Our first reaction was “This is a $400 (about £300, AU$525) phone?” Yes, we do talk like that here, with pricing conversions memorized on command. It pushes out the original Axon’s plastic caps at the top and bottom in favor of an all-metal unibody design. Its sleek and elegant in your hand, even if it still takes two to operate the phone. We also complained last year about the lack of expandable storage. The ZTE Axon 7 not only includes a microSD card slot, it turns into a dual SIM slot if you’re not using it for its primary function.
Axon 7 is a big step up for audiophiles with Hi-Fi and front-facing speakers that sound much better than the iPhone and Androids with a single speaker grill on the back or at the bottom. Sights and sounds are definitely are definitely a highlight of this phone. Its clean front design focuses on the 5.5-inch display and speakers, while the fingerprint sensor is wisely moved to the back.
The Axon 7 isn’t for everyone, specifically if it’s not available on your network.
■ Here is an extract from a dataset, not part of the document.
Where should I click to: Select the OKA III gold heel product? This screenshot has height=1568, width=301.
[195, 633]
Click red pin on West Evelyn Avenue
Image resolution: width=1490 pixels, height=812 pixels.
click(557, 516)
Launching in the US first, it’s limited to AT&T and T-Mobile, even though it has the right antennas for Verizon and Sprint. This is an expensive phone upfront, so know if it works for your carrier before paying for it through Amazon.
Finally, be aware of these two final cautions: as nice as it looks, it’s slippery without using the included case, and, as great as the daytime photos look, it can’t compare to the low light prowess of recent Samsung phones.
The ZTE Axon 7 is a beautiful phone at any price. It just happens to also be one of the most affordable top-tier mobile phones that we’ve ever recommended. It has a minimalist design that places emphasis on the contrast rich, 5.5-inch AMOLED screen, flanked by powerful dual front-facing speakers.
Inside, it has the specs that match almost every new Android on sale in 2016, a slightly bigger battery than the average and a generous 64GB of internal storage coupled with a microSD card.
If you don’t care about the very best low light camera in the world, buy this phone, save your money and take a vacation. This one is dual SIM compatible, perfect for traveling overseas.